At this Open Society Institute event, Wiktor Osiatynski discusses his book with OSI President Aryeh Neier.
Bio
Aryeh Neier
Aryeh Neier is the President of the Open Society Institute. Prior to joining the Institute in 1993, he served for 12 years as Executive Director of Human Rights Watch.
Before that, he spent 15 years at the American Civil Liberties Union, including eight years as national Executive Director. Neier has served as an Adjunct Professor of Law at New York University for more than a dozen years.
Neier has contributed more than 150 op-ed articles in newspapers including the New York Times, the Washington Post, and the International Herald Tribune, and articles that have appeared in newspapers in many countries.
Author of six books, he has also contributed chapters to more than 20 others. Neier, a naturalized American, was born in Nazi Germany and became a refugee at an early age. He is a member of the American Academy of Arts & Sciences and the recipient of six honorary doctorates, the American Bar Association's Gavel Award and the International Bar Association's Rule of Law Award.
Wiktor Osiatynski
Wiktor Osiatynski is a professor at the Central European University in Budapest, where he teaches at the CEU Legal Program. He is a former codirector of the Chicago Law School's Center for the Study of Constitutionalism in Eastern Europe and an advisor to a number of constitutional committees in Poland's parliament.
The author of more than 20 books, Osiatynski serves on the boards of the Open Society Institute, Open Society Justice Initiative, and Human Rights and Governance Grant Program.
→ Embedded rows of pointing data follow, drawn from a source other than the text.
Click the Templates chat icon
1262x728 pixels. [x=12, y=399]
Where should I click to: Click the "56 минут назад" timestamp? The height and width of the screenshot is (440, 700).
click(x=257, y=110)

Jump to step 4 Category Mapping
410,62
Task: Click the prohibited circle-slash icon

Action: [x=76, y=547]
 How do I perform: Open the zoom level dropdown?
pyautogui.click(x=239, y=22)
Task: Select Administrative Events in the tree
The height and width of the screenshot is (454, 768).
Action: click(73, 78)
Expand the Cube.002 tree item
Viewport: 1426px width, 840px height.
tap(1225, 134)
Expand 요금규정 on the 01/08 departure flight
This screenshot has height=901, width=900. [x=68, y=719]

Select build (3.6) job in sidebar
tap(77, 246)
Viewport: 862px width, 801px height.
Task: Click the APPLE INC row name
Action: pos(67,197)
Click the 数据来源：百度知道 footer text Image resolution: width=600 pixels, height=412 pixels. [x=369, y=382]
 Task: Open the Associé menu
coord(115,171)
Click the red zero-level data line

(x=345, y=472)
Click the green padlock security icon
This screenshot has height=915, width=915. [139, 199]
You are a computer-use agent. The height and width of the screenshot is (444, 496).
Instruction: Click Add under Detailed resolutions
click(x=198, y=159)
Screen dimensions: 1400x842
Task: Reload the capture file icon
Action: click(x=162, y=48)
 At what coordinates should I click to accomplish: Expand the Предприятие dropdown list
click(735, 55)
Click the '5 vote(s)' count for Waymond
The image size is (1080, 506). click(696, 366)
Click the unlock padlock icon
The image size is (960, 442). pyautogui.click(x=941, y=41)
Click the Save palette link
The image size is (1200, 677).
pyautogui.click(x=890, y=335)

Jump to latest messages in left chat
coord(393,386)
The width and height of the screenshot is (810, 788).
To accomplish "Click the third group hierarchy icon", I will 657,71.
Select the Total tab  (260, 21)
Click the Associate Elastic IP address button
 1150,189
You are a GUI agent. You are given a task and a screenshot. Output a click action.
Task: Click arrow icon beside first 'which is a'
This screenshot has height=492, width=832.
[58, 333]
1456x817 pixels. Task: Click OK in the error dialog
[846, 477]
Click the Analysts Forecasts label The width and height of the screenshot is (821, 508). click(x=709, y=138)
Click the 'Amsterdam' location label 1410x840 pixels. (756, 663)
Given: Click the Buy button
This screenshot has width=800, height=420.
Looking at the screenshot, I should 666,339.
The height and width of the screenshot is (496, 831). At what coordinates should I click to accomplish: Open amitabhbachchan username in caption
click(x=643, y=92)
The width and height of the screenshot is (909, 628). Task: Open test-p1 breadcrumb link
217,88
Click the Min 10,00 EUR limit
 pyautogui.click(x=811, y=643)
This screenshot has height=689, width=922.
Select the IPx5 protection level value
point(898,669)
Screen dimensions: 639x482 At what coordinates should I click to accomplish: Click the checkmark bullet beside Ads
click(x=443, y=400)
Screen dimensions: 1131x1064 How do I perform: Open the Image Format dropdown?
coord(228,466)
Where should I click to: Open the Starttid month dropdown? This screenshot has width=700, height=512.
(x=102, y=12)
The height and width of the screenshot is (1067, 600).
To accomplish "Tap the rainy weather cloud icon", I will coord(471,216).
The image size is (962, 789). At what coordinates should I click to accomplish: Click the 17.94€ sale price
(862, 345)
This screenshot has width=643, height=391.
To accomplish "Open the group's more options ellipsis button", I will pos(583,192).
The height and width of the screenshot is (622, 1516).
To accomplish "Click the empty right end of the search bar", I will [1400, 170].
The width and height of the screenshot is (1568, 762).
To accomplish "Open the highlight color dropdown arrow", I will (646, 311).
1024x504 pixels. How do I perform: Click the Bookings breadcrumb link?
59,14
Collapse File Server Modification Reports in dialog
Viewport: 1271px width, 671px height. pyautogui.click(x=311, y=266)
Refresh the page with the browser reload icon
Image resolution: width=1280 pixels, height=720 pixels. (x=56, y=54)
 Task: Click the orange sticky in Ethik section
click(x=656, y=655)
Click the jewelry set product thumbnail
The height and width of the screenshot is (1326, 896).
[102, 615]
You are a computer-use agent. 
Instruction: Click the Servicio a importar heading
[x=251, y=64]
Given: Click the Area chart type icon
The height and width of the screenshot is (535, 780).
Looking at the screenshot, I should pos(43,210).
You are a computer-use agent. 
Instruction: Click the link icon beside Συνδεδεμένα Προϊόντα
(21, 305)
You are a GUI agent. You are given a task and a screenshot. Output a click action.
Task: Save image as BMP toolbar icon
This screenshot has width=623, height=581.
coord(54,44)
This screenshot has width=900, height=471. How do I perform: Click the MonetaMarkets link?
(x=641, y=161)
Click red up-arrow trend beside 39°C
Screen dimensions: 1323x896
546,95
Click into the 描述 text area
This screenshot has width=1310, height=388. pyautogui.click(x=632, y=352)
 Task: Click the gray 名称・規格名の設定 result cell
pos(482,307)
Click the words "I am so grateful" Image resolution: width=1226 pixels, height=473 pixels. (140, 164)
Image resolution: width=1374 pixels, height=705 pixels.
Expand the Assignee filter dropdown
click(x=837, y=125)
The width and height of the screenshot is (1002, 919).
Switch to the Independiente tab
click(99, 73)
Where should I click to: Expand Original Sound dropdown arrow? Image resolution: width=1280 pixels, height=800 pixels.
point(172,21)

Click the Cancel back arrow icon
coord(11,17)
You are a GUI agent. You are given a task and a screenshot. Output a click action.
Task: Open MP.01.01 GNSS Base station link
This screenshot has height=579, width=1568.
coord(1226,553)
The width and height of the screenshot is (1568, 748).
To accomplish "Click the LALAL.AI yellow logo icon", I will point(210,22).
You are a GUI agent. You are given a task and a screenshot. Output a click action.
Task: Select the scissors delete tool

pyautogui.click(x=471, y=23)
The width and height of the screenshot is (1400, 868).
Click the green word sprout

In 2007, he cofounded the Women's Party in Poland.
Richard Wilson
Richard A. Wilson is the Gladstein Distinguished Chair of Human Rights, Professor of Anthropology, and Director of the Human Rights Institute at the University of Connecticut.
He is the author of numerous works on human rights, truth commissions and international criminal tribunals, including the books Maya Resurgence in Guatemala (1995) and The Politics of Truth and Reconciliation in South Africa (2001) and the edited or co-edited books Low Intensity Democracy (1993), Human Rights, Culture and Context (1997), Culture and Rights (2001), Human Rights in Global Perspective (2003), Human Rights and the "War on Terror" (2005) and Humanitarianism and Suffering: The Mobilization of Empathy (2008, Cambridge University Press).
Presently he holds a fellowship from the National Endowment for the Humanities and is writing a book, Judging History: The Use of Historical and Social Science Evidence in International Criminal Trials.
Wilson is the chair of the Connecticut State Advisory Committee of the US Civil Rights Commission and is a member of the Committee for Human Rights of the American Anthropological Association. He is associate editor of the Journal of Human Rights.
Informative and lively discussion about the nature of human rights and their limits. Would have been useful to have had further discussion regarding the lack of a common agenda among human rights groups, and how this impacts on the future development of the human rights field?